Recruitment & Eligibility

• Status: NOT_YET_RECRUITING
• Sex: All
• Target Recruitment: 100

Inclusion Criteria

• patients >=70 years old having major orthopedic or abdominal surgery, defined as a procedure with a planned inpatient stay of at least one night.

Exclusion Criteria

• emergency surgery, diagnosis of dementia or major psychiatric diagnosis such as schizophrenia, Parkinson's disease, inability to consent for themselves, unwilling or unable to complete all study requirements and measurements, any known food allergy, dislike of shake flavor(s), unwilling or unable to tolerate caffeine in shake, unable to take oral nutrition, BMI >45, diagnosis of an eating disorder, insulin dependent diabetes.
• MRI procedure eligibility will be assessed using the DHMC Department of Radiology's standard MRI Safety Checklist, which screens for potential contraindications to MRI scanning such as metal in the body, possible exposure to metal in the eyes, pregnancy, and claustrophobia. Any individual with a contraindication to MRI scanning will not be eligible to participate in the optional MRI component.

Study & Design

• Study Type: INTERVENTIONAL
• Study Design: PARALLEL

Primary Outcome Measures

Name	Time	Method
Aim 1a	90 days	This aim will compare postoperative change in disability scores, as measured by World Health Organization Assessment Schedule 2.0 (WHODAS 2.0), from baseline to 1 month and baseline to 3 months. Results will be scored on a 5-point Likert scale and summed to a total score ranging 0 to 100, where 0 indicates no disability and 100 indicates full disability.

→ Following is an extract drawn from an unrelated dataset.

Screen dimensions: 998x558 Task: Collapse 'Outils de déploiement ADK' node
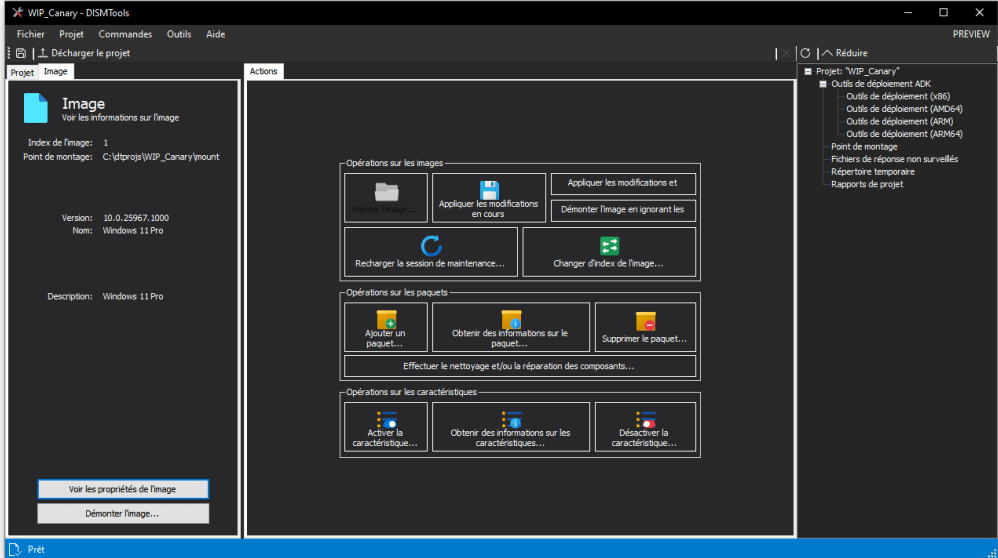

The outcome will compare patients receiving a 30-day supply of daily nutritional shake and general healthy nutrition recommendations versus those only receiving general healthy nutrition recommendations without a provided shake
Aim 1b	90 days	This aim will compare postoperative change in cognitive function, as measured by The Montreal Cognitive Assessment (T-MoCA), from baseline to 1 month and baseline to 3 months. Scores will range from 0 to 30 points, with higher scores indicating greater cognitive function. The outcome will compare patients receiving a 30-day supply of a daily nutritional shake and general healthy nutritional recommendations versus those receiving only healthy nutritional recommendations without a provided shake.